The 911 call was among more than 20 released Wednesday by the Orange County Sheriff's Office. The sheriff's office assisted the Orlando Police Department in responding to the June 12 massacre that killed 49 people, including answering 911 calls when the police department's dispatchers were overwhelmed. Several of the 911 calls were from patrons trapped inside.

The Orlando Police Department has released only a fraction of the more than 600 emergency calls it received during the June 12 club shooting. A lawyer for the city of Orlando said this week in a court hearing involving a legal fight over the release of the records that more calls will be made public soon.

The man on the 911 call whispers that he is uninjured and hiding in a back room at the club, a little more than five minutes after the shooting started. The dispatcher at first seems confused, not realizing the man is talking about the nightclub shooting. But when she catches on, she tells him to stay where he is and that law enforcement officers have arrived.

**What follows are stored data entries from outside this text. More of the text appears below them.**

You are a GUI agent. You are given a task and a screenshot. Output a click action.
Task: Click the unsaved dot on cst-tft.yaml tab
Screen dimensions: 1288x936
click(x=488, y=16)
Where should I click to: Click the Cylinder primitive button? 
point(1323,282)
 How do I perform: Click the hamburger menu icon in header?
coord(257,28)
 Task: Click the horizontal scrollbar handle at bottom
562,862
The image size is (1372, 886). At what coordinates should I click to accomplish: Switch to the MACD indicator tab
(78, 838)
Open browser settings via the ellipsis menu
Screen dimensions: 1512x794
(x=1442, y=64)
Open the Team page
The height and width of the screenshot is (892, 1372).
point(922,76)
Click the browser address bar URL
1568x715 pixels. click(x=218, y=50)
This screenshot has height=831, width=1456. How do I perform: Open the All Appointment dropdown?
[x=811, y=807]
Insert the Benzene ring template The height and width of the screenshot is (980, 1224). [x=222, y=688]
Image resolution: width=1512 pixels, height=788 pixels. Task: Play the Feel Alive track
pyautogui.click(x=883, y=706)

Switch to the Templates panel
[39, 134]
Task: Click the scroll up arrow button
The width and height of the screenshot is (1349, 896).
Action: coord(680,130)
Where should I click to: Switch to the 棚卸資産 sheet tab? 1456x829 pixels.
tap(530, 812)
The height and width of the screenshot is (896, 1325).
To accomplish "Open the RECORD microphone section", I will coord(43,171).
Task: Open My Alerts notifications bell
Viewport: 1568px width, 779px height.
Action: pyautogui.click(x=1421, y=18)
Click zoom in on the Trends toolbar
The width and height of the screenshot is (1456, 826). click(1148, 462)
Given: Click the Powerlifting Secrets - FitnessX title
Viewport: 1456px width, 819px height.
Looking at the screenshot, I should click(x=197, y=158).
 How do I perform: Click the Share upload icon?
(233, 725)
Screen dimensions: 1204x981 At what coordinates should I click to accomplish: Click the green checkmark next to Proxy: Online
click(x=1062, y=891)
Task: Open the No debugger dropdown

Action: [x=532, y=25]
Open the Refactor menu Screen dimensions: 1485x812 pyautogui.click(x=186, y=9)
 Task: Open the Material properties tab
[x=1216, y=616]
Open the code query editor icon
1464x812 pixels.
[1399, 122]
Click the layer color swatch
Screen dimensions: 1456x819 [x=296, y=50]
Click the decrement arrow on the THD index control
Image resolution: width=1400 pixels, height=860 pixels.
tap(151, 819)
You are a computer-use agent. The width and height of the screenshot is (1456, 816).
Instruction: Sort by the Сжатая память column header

It would be another three hours before SWAT team members breached a club wall to free patrons trapped inside and killed gunman Omar Mateen during a shootout. In addition to the 49 killed, another 53 were hospitalized. In explaining their response, Orlando police officials have said that the active shooter situation changed to a hostage situation after Mateen made it into one of the bathrooms where club-goers were hiding.

Some callers grew frustrated with the length of time it was taking to rescue people still trapped inside. A man whose girlfriend was communicating with him from inside a bathroom more than two and a half hours after the shooting started told a dispatcher, "This is the seventh time I'm calling. My girlfriend is at Club Pulse, sitting in a bathroom. Four dead, two wounded and they're about to die. Nothing is being done," he said. "If she calls me again, I'm a former Marine. I'm going to load up and head over there because obviously the police of Orlando can't do nothing."

The dispatcher urged him not to do that before he hung up.

In many of the calls, the callers _ either patrons trapped inside or family members with loved ones at the club _ try to hang on the phone as dispatchers, while sympathetic, tell them officers are at the scene and that they need to take other incoming calls.

A woman tells a dispatcher that her husband has called her from the second-floor of the nightclub where he is trapped. In another call, a sister says her brother is trapped in a bathroom. "He said there is a lot of dead people," she said.

"We are in the club, searching for everybody. We are pulling victims out," the dispatcher said. "Please just have patience."